Jennifer51

Hi

Haven't seen you around for a while so thought I would check in and see how you are doing.

How are you?

Mark had his PEG tube fitted on the 25th June - he had a tough time in hospital - mainly through ignorance. It seemed a little bit like the nurses couldn't be bothered to spend an extra minute trying to understand Mark and just kept shoving feeds through his new tube until he felt like he was going to explode. Still he is home with me now and I will start to build him back up - he lost 4 kilos in 4 days in hospital.

I have no other news really other than life goes on.

Hope you are ok and hope to see you posting again soon.

Rachel

Hi Jenn, How are you doing? I haven't heard from you for a while.... i just got back home from seeing Richard's Dad. He is not doing so well. A long fast trip. Feeling pretty tired today. What is new with you? I feel pretty good . I have my new little Apple Device. I really like it and just need to practice,so not to be soo slow.. Hugs, Linda

Thank you so much for writing to me. I was having a v.bad day,and was sounding off.I didn't really want to publicly explain in detail that dad has done very well for himself over the years and money is not really an issue (lucky him lol)so doesnt qualify for anything.His arguement is why has he worked to provide for,everybody else who needs help ( his tax bill £110,00 last year)And when he really needs help he has to pay Again cause he's too well off. He just gets very frustrated .We try to tell him that he cant take it with him, and we cant afford to inherit it so spend it on you. Trouble is no amount of money buys a miracle
I'm glad you managed to have the forsight to sort out your inheritance tax issue early enough. Very sensible, dad only had MND for 3 years and Will needs to be in place at least 7 years . Never had a Will before cause he was going to live forever lol.

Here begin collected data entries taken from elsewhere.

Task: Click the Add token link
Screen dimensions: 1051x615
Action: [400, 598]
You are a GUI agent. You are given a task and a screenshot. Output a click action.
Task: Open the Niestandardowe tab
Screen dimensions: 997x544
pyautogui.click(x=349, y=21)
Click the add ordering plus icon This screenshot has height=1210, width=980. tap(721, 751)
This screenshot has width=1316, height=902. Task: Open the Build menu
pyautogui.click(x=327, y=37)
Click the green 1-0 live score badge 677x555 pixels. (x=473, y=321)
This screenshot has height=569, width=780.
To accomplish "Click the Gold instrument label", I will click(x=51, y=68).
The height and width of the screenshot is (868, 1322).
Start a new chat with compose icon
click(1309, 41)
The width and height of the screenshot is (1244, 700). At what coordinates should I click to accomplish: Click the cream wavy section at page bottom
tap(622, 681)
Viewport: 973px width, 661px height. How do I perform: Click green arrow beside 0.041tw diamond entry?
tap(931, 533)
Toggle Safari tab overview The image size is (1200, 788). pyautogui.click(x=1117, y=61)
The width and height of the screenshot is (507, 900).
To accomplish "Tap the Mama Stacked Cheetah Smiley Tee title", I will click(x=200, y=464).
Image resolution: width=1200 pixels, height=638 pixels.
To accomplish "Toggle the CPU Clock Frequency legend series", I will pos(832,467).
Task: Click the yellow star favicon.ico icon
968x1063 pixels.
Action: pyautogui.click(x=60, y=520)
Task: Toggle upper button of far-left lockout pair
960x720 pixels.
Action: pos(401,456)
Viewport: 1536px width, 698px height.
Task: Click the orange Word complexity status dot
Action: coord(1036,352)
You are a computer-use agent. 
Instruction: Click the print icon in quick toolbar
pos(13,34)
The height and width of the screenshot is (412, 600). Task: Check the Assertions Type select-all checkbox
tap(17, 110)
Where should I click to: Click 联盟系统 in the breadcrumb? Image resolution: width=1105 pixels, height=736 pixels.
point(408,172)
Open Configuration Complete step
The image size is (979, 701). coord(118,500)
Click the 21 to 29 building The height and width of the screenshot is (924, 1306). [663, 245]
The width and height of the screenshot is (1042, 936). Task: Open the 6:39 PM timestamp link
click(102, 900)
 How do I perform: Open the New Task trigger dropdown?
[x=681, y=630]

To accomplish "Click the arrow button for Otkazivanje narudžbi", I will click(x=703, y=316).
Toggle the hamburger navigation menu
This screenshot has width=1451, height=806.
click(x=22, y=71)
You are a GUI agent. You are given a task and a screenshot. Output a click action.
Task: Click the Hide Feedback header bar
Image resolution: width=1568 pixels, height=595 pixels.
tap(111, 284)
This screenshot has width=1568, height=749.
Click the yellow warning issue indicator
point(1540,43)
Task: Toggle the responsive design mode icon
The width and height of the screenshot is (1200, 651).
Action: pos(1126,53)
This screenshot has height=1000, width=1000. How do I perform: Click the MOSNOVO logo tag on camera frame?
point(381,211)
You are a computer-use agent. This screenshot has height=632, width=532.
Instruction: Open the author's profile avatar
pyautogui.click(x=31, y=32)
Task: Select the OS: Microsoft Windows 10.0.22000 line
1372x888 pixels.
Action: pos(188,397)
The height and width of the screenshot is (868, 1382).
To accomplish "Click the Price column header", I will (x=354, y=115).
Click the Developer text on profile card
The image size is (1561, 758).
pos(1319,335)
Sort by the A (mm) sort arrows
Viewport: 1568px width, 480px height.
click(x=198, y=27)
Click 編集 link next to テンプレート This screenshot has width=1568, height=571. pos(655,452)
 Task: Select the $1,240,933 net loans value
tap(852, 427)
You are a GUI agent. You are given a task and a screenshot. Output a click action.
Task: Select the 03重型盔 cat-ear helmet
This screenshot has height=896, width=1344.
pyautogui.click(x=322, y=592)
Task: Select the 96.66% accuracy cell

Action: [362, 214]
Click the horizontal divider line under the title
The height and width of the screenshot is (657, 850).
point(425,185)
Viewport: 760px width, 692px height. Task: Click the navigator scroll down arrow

A whippersnapper at only 67 !!
Im so glad you fought for what should be your entitlement as well, good on you.

Jennifer you can email me also at [email protected]... would love to hear form you anytime.... I get on the puter almost everyday... I am sad that you had such an awful day. Sounds just terrible.. So sorry.. Lin

Hi ,thanks for answering me. I have a wonderful family ,but I want so to protect them from all that I am feeling. I amaze myself how strong they all think I am. When I am alone I go lie on my bed and cry into my pillow. It is good to have someone to talk to that is going through this... No one can even begin to understand the thoughts and feeling we have with our skin crawling .. reminds me of worms under my skin. It is spsreading to my shoulders and hands and little in my feet. I get little shock like feeling and then I can feel the twitching. Does this sound familar ? I think I am glad that I have Bulbar because i don't want to love a long life not being able to do the things i want to do. As long as I can move and do things for myself I can give up the talking and i guess eatting... So are you gett ing a feeding tube soon??? I think that is the only invadesive help I want. Sorry to sound so clum... To day was not such a good day... Tomorrow will be better... Hugs, Lin

Hi Jennifer, I love reading your emails and Roses...smile.. You both always sound so upbeat to me. I don't get on the forum too much and when I do i just read mostly. I'm afraid I am not as upbeat as the two of you.sorry to say. I am really trying though.. It is just when something new pops up it takes me down again.... I will be going gor my 3 month ck up in a week... Going to the clinic for the first time also. Wonder what news I will get????? Hug, to all, Linda

Hi Jennifer... The neuros never thought i had Myasthenia, they thought i had a ALS like disorder. It was my pulmonologist who read my pulmonary function test. He found it to be respiratory muscle weakness so he ordered my first chest ct scan after four years of complaining of chest pain, thought to be costochondritis. He wanted to make sure i did not have a pulmonary embolism, low and behold he found a thymoma instead. So he is sending me back to the neuros (ahhhhhhhhh) one that specializes in Myasthenia Gravis. Muscle weakness and thymoma is what is making them think i have it. I have droopy eyes but not like the ones you see in pics of people with MG and i have brisk reflexes. I also have muscle wasting but i read that people who have MG for a long time can develop muscle wasting and a thymoma... Best of luck, Sam..

Hello Jennifer... I read on the forum you have been in hospital... I'm so very sorry to hear that. Are you on the mend now? I really hope so!

Hi Jennifer, It seems like we always just pass each other on the forum. I wanted to tell you how much I appreciate your outlook and the information you share. You never complain and are always ready to help others. Your family is blessed to have you. I hope you slow again with your progression.